### Texto fuente:
Hay dos cosmovisiones, dos maneras de entender la vida y el hombre, que se oponen absolutamente entre sí. Para los católicos, en el centro está Dios. Para los liberales, en el centro está el hombre.
La cosmovisión católica
Dios es el único Señor. Cristo es el Rey del Universo y de la Historia: el único Salvador. Cristo ha derrotado con su muerte y su resurrección el poder del pecado y de la muerte. Cristo nos salva porque Él es el Cordero de Dios que quita el pecado del mundo. Y la gracia de Dios nos permite liberarnos de nuestros pecados mediante los sacramentos: primero el bautismo y después la penitencia. Cristo derramó su sangre y se sacrificó. El Señor recibió el castigo que nosotros nos merecemos por nuestros pecados. Él murió para que nosotros tuviéramos vida eterna, siempre que lo sigamos a Él y no al Demonio.
Sólo Cristo nos salva. Nadie más. Por nuestros primeros padres entró el pecado y la muerte en el mundo. Por Cristo, el pecado y la muerte han sido derrotados para siempre. Por eso es urgente que nos arrepintamos de nuestros pecados y hagamos penitencia para que el Señor tenga compasión de nosotros, perdone nuestros pecados y nos lleve a la vida eterna.
La cosmovisión cristiana entiende la vida como un combate contra el pecado en el que somos auxiliados por la gracia de Dios y que solo termina más allá de la muerte. Por eso conviene vivir en gracia de Dios y estar siempre preparados porque el día y la hora nadie la sabe.

### Datos proporcionados:
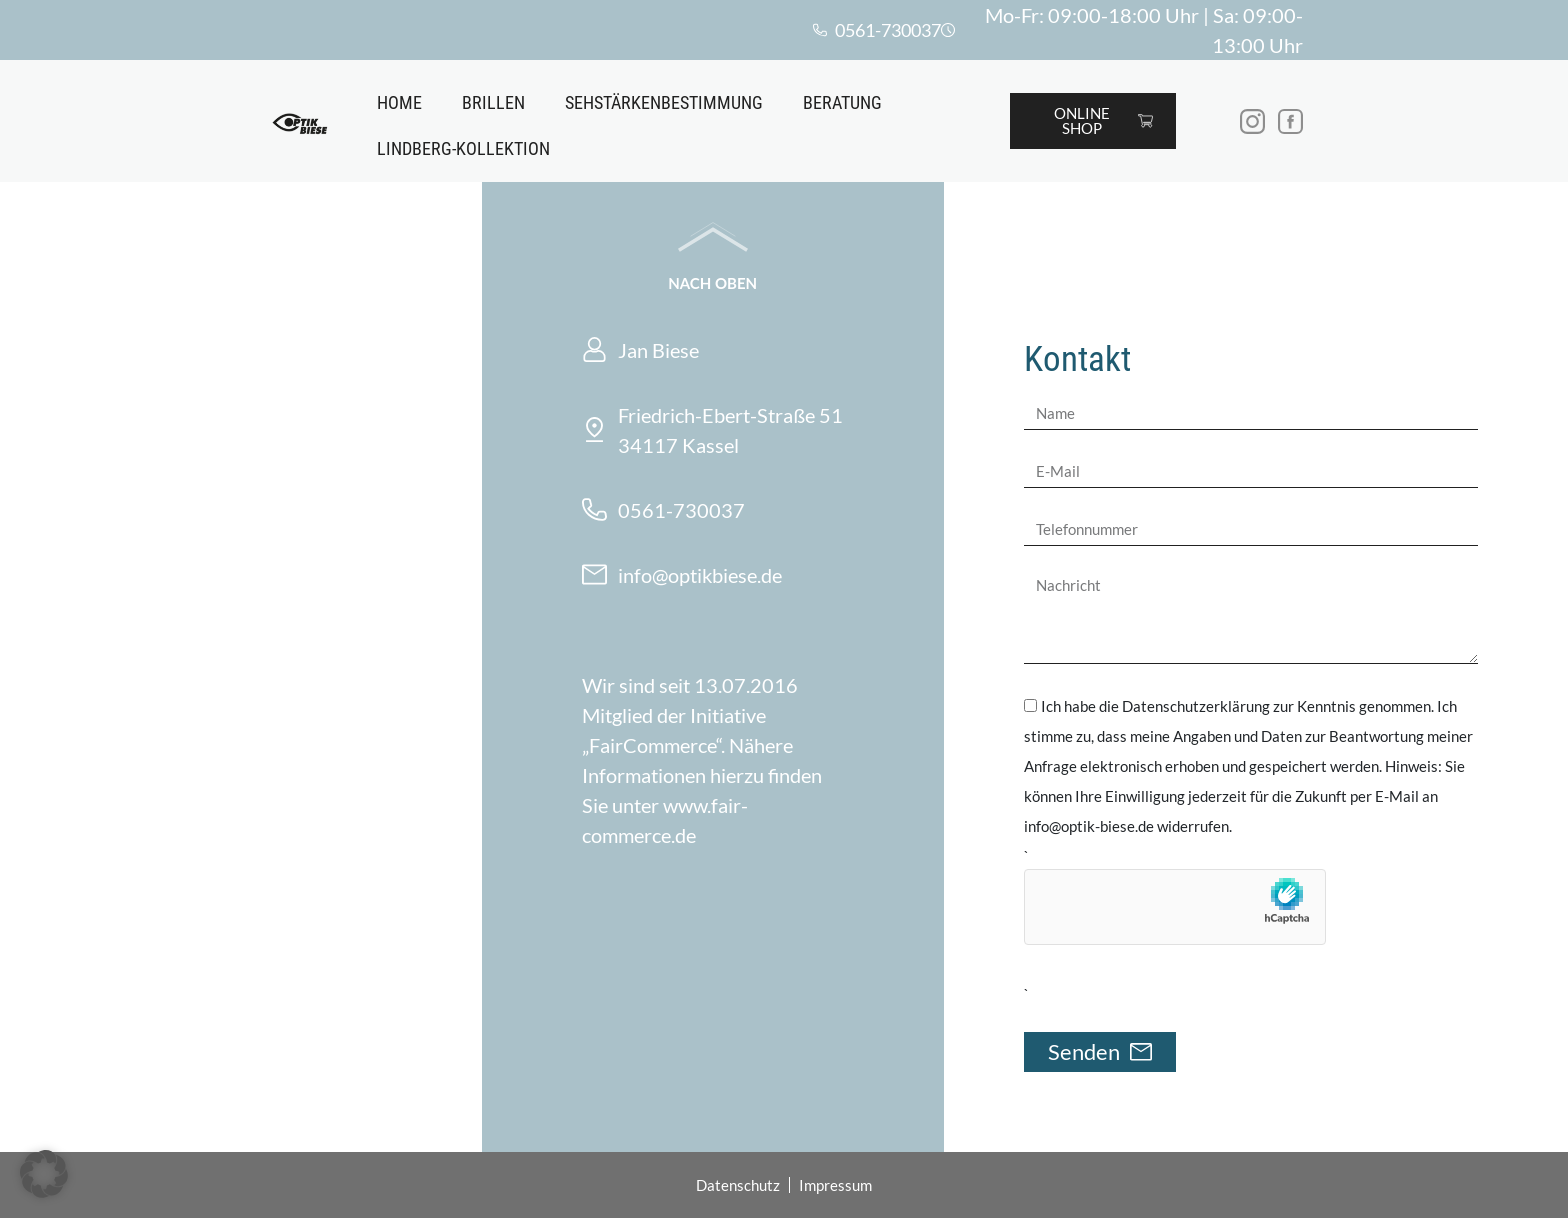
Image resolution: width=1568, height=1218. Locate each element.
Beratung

### Enunciado 1:
Según el texto sobre las dos cosmovisiones, ¿qué ocupa el centro para los liberales?
### Enunciado 2:
Copia del texto sobre las dos cosmovisiones todo lo que va desde "Hay dos cosmovisiones, dos" hasta "está el hombre.".

### Respuesta correcta 1:
El hombre.

### Respuesta correcta 2:
Hay dos cosmovisiones, dos maneras de entender la vida y el hombre, que se oponen absolutamente entre sí. Para los católicos, en el centro está Dios. Para los liberales, en el centro está el hombre.